Pull out every line in the entries below that contains the word "screenshot".

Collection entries
※

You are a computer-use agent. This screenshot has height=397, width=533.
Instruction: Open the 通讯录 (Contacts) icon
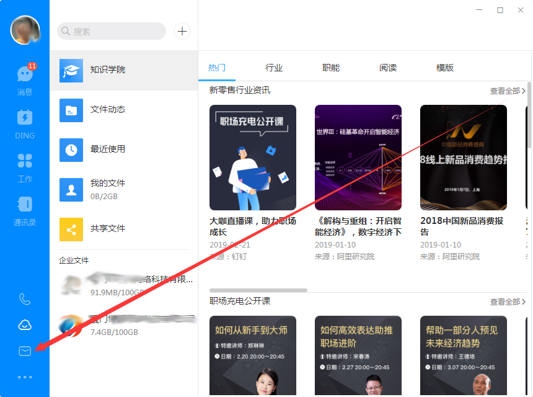click(24, 210)
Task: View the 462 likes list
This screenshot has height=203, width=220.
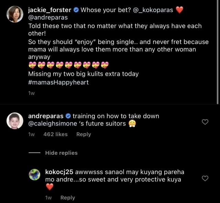Action: point(55,134)
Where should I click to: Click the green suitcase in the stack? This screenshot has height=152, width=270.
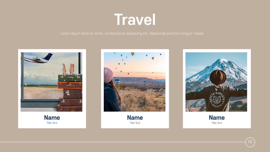click(70, 78)
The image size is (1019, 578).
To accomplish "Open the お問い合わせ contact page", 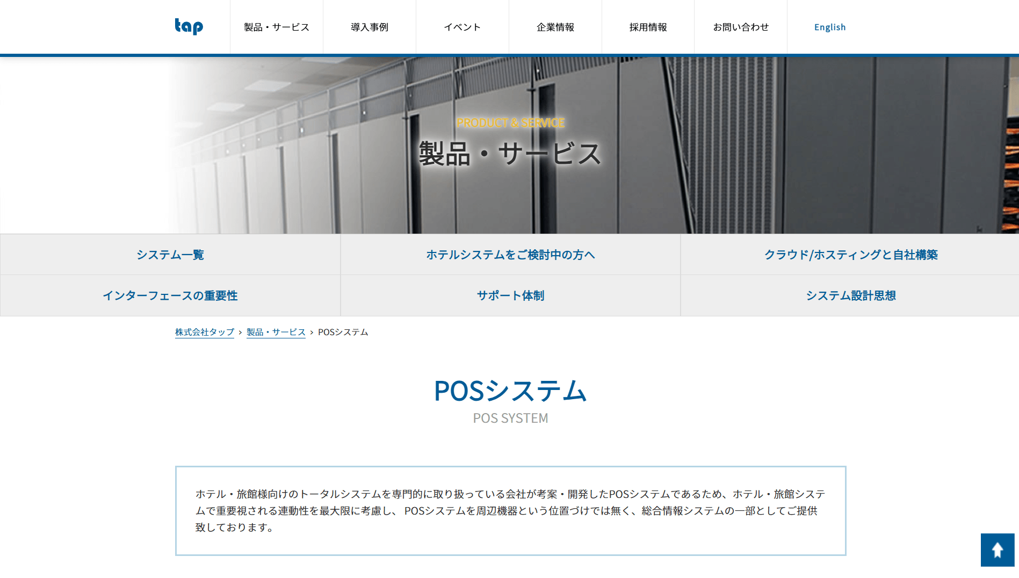I will pos(741,27).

※

Answer
You are a computer-use agent. This screenshot has height=397, width=533.
This screenshot has height=203, width=220.
Where should I click to: Click the green suitcase in the stack? This screenshot has height=152, width=270.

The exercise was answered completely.